I cede these remaining three minutes to the admission that I just 24 hours ago compared a girl at favorite G-Ville watering hole The Top to a ’68 Topps Nolan Ryan/Jerry Koosman RC (one of which is in my closet). Though in a relatively fuzzy state of mind at the time, I quite clearly made a revelatory analogy and one, too, that I’m comfortable standing behind even without the benefit of multiple Dogfish Heads in your – the reader’s – system. Here’s my thinking: this girl – who I see every week, btw – is incomparably beautiful (brunette, huge Persian-looking eyes, dark skin, probably from some country I’ve never heard of… basically a classier, more alternative, smarter, smaller version of Kim Kardashian).

Now I swear on Travis Henry’s kids’ lives this girl smiled at me multiple times over the course of the night, and not in a “hey, you should probably stop staring at me, it’s rude” kind of way, but in a “hey, you should probably buy me a PBR” kind of way. And you know what I did to requite this display of affection? Nothing. Obviously. Because if I had done something, you wouldn’t be reading this at all. Point is, there’s no value in owning a ’68 Topps Nolan Ryan/Jerry Koosman RC. You’re not gonna sell it. You’re not gonna bring it to trade shows. It’s just gonna sit in your dank closet and taunt you from afar. It might as well not exist.

And on that note, I bid you sweet dreaming. Cross your fingers I land a job in Miami. If I’m constantly surrounded by beautiful women, better chances I’ll eventually grow a pair.

- Robbie

First, I always appreciate a shout out because, hey, I’m egotistical. That saying “flattery will get you nowhere” is complete BS. Flattery has gotten me where I am today.

Secondly, I tried accessing this post last night, and SC’s serves went all Bret Favre and just quit. I couldn’t access it until this morning. I’ll bet it was all that KR.com extra traffic that did it. Or, maybe it was just my computer. I do look at a lot of adult websites, and perhaps that’s catching up to me. I digress.

Thirdly, I don’t know who that chick is but holy cow. She’s ridiculously gorgeous.

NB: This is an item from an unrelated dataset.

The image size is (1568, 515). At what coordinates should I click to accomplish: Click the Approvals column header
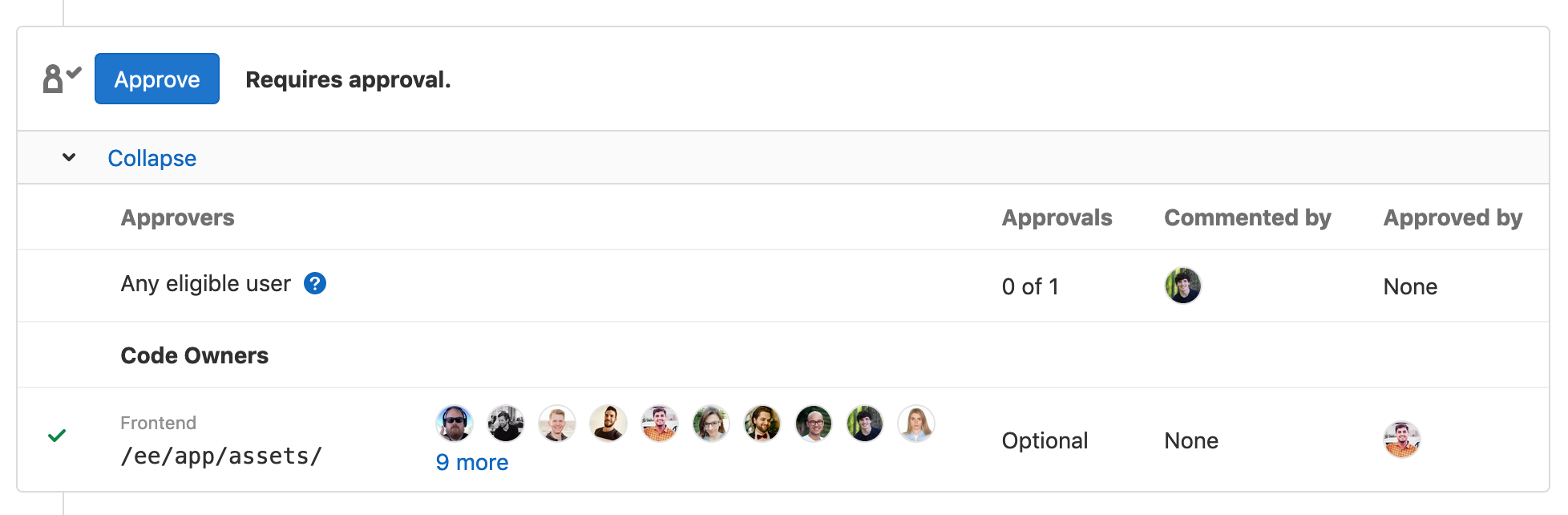(x=1057, y=217)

I think comparing a chick to a Nolan Ryan rookie card is a great thing to do, as I once told a girl that her sister was cuter. Even though it worked to perfection (to everyone’s amazement) I still feel like if I used your analogy, things would have been less difficult along the way. I’ll keep that in mind for Mrs. Kyle whenever we have a special occasion.

“Babe, you’re looking better than Ken Griffey, Jr.’s 1997 season.”

or

“I wouldn’t trade you for a Wade Boggs rookie card and a side of rice pilaf. Well, maybe, but probably not.”

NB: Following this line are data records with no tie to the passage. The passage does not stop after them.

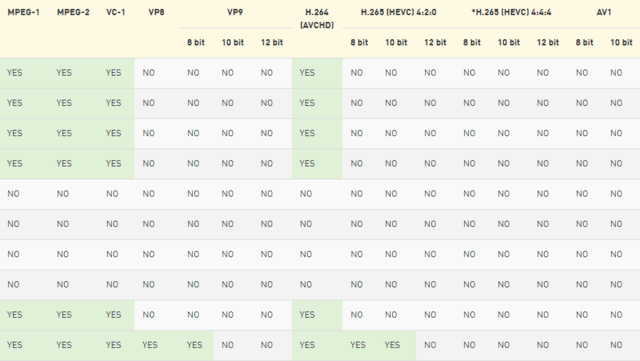
Task: Click the VC-1 column header
Action: 116,12
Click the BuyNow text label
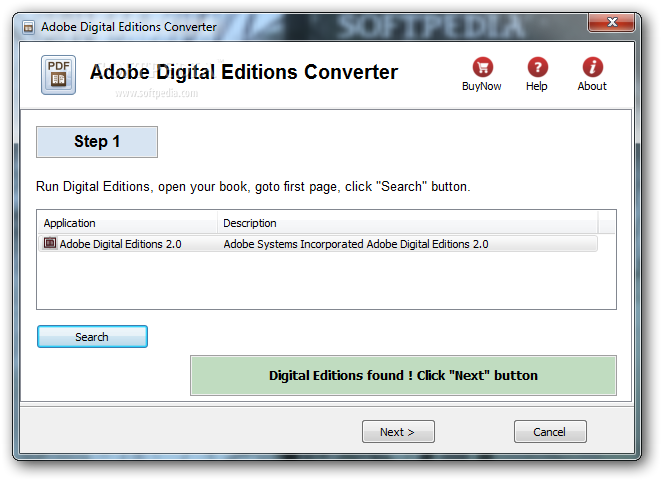 (481, 86)
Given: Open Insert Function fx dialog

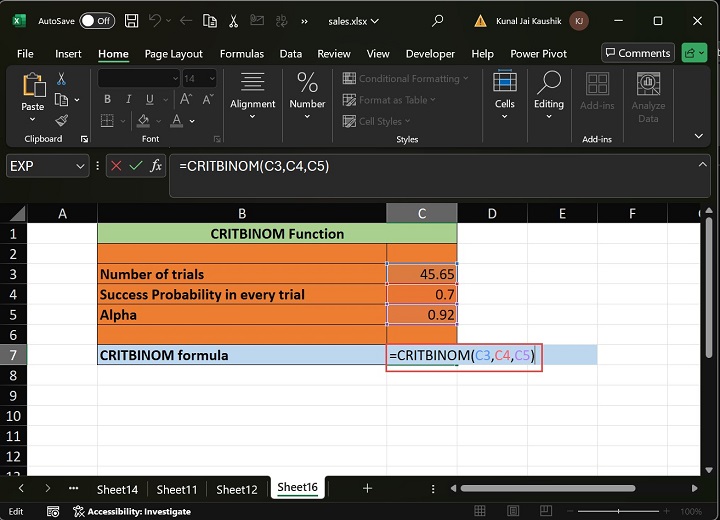Looking at the screenshot, I should [156, 166].
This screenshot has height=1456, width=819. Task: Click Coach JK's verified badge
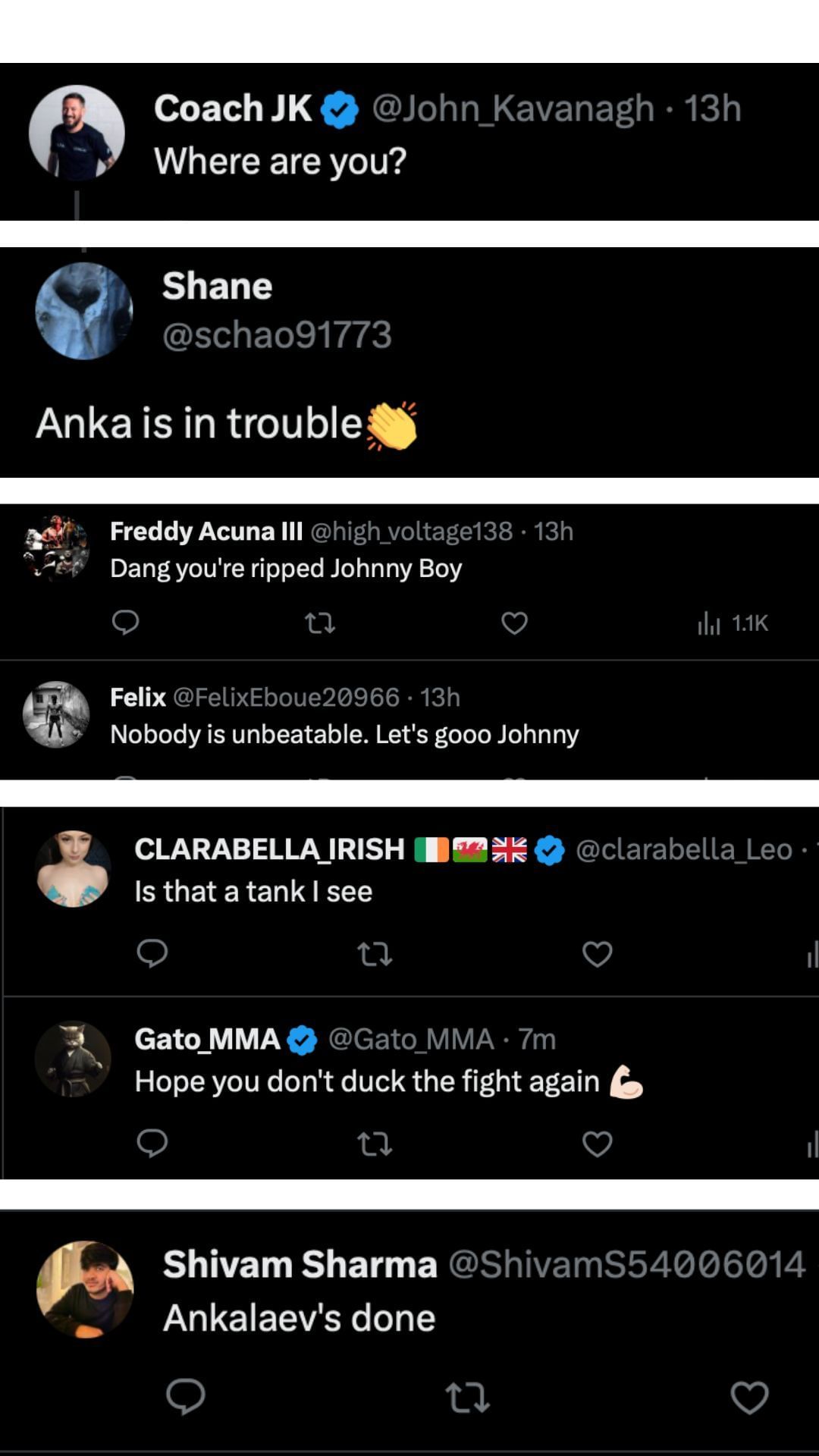[x=339, y=108]
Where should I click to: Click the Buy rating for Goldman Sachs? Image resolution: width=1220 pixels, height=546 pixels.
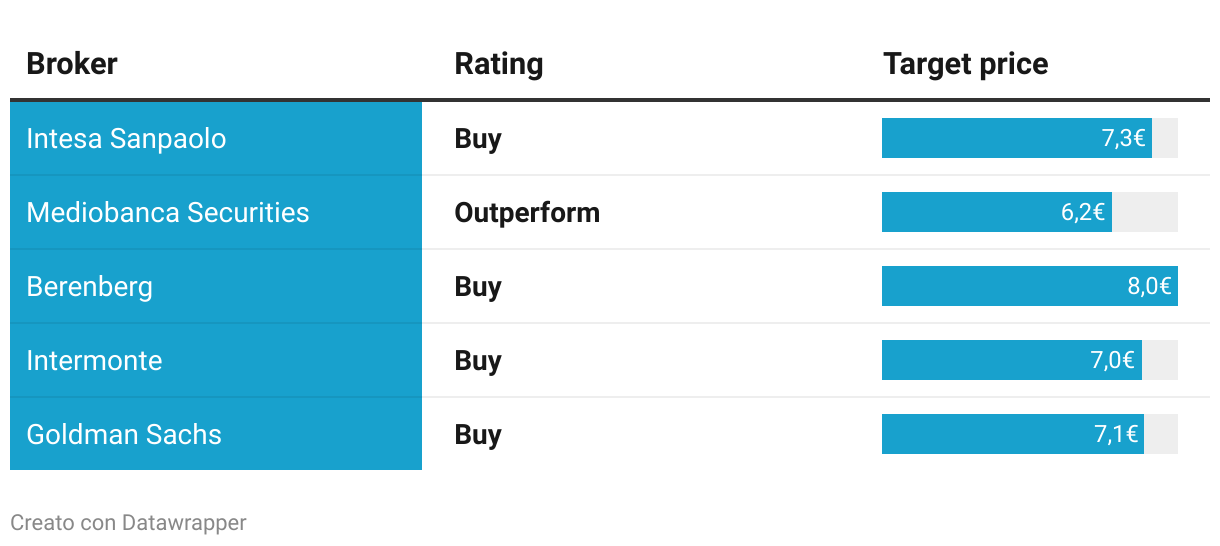point(478,434)
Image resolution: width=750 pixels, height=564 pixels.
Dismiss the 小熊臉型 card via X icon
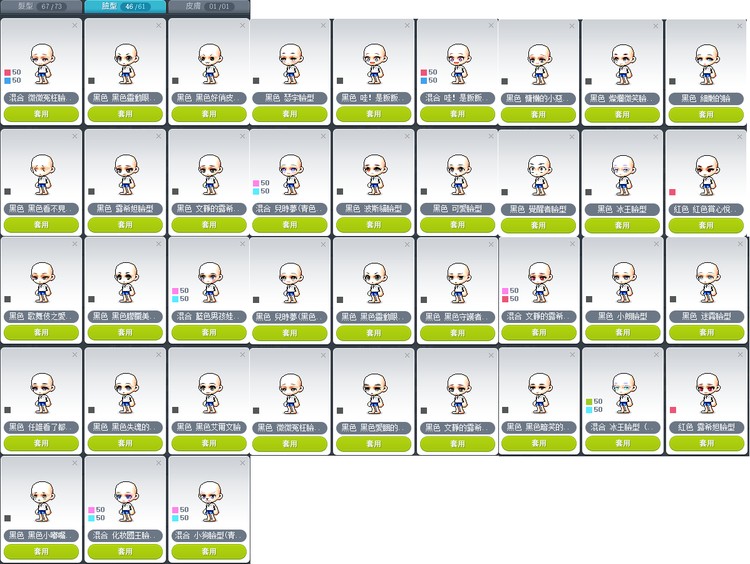pos(657,244)
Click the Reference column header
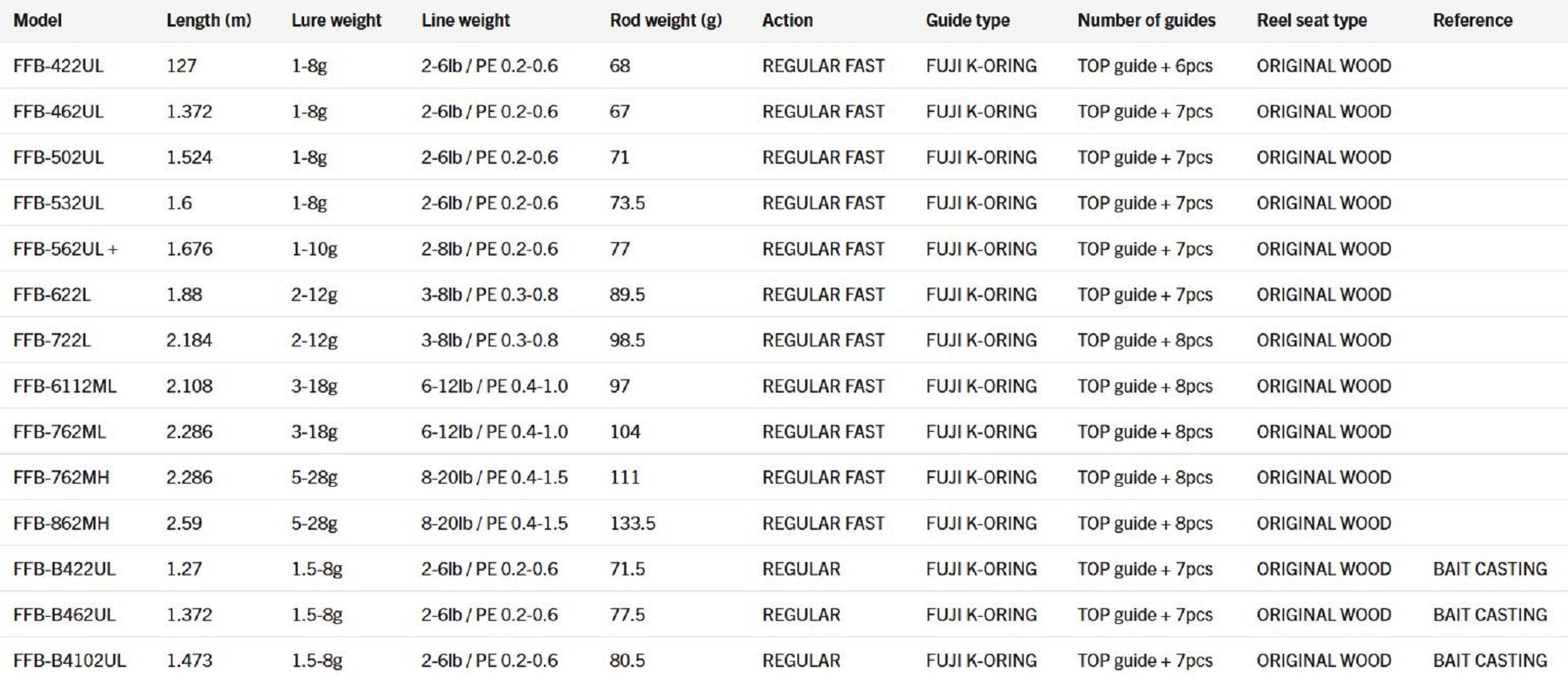Viewport: 1568px width, 678px height. [1472, 20]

Gold as usual, Hilson. Gold as usual.

serves? Servers. dammit.

You know what? The server crashed as soon as I hit “publish” and my first thought was, “Damn, Rancourt must’ve linked to us again.” Unfortunately, it was actually a case of massive spam attack (which, of course, I take as a badge of honor)… And yeah, the girl in the post is unbelievable and, in fact, the product of a Google search for “beautiful girl”.

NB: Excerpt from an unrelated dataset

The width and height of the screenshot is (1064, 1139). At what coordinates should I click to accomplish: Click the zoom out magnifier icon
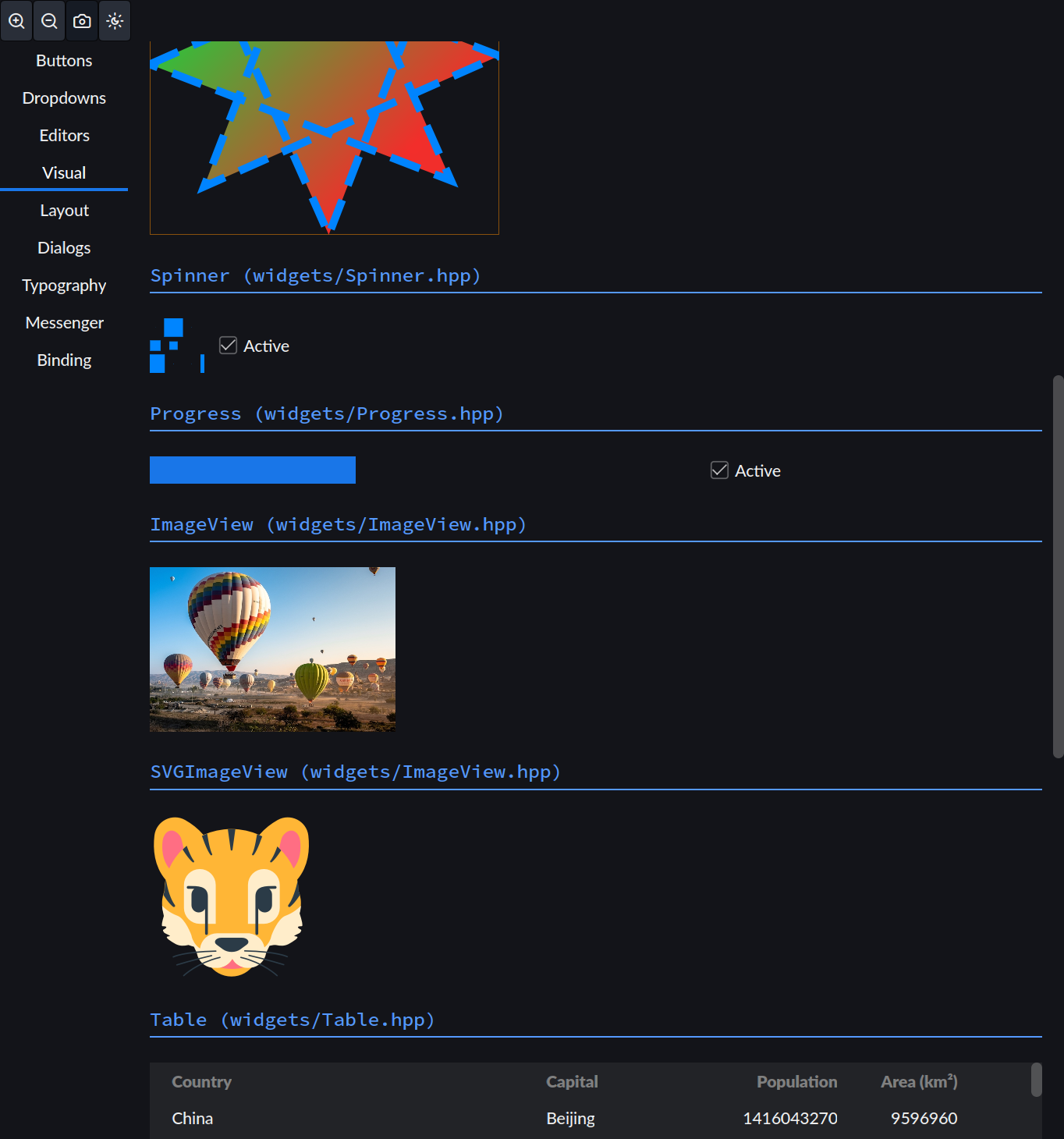tap(49, 21)
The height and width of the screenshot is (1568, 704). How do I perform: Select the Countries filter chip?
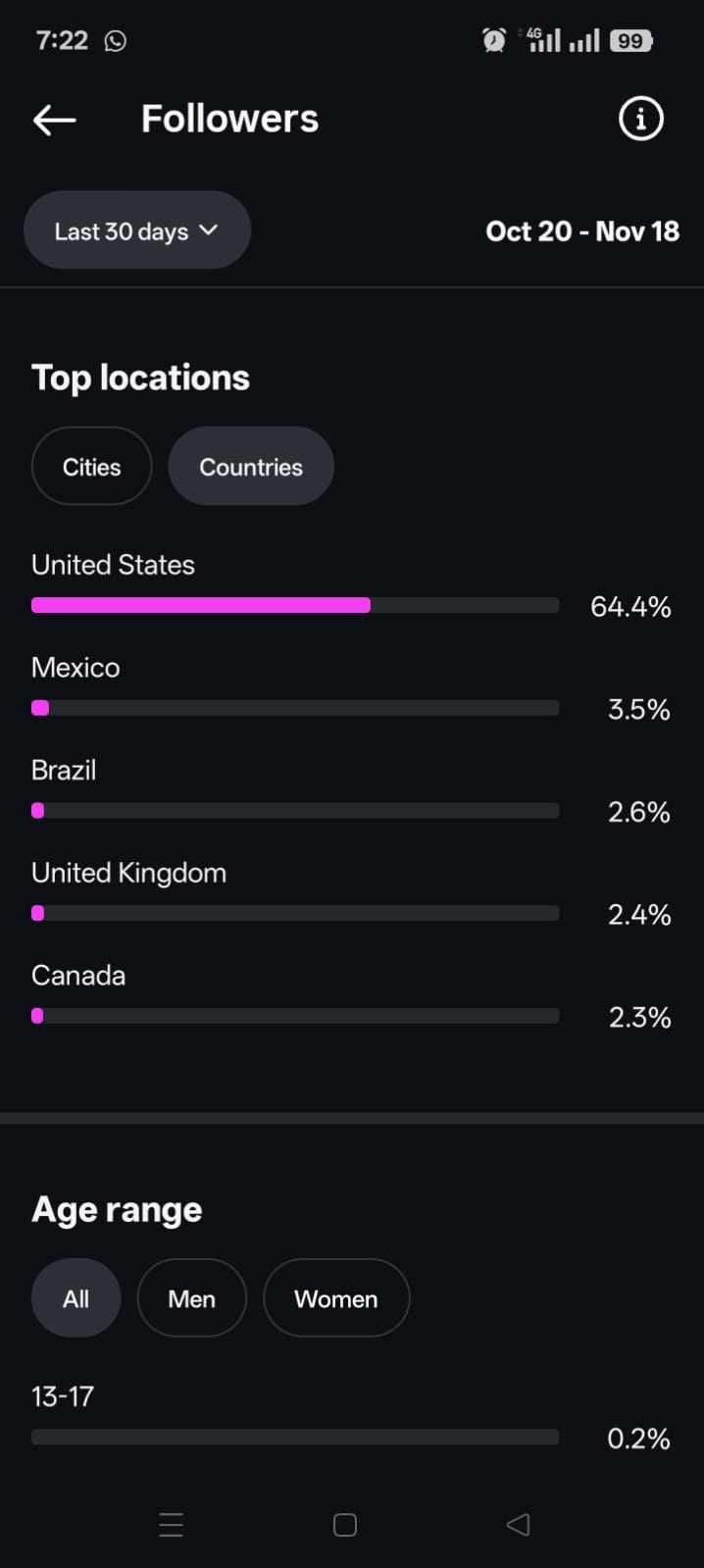(251, 467)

Also, I’m 98 percent positive that I’ll end up using either the Griffey or Boggs pickup line next week, so I hope you know what you’re talking about. Hmmmmm. Pilaf.

If you don’t get out much in the ‘Ville, you may want to start saving up if you plan to buy drinks on a night out in South Beach.

My buddy recently paid 18 dollars for a Goose on the rocks.

I took you for more of a dive bar kinda guy anyway.

Hey, if you’re bored, I’m talking a little Lakers/Celtics over at the chump.

Come waste some time.

Having spent the majority of my life in the 305, I’m well aware of the value of “pregaming”. The Beach is ridiculous (any many ways, really – some good).

Casualtists looking to waste time can’t chat Lakers/Cs at http://www.sportschump.net.

My go to is walking up to non-asian girls and asking them “Are you Asian?” at which point they give me a confused look followed by a “No”. Then I give them a confused look with a “Are you sure, you smell like Kung Pao Chicken”. Works like a charm. I don’t know why but, it does.

I couldn’t stay away from this comment forever. In short, it is brilliant. That t-shirt’s on the way. I swear.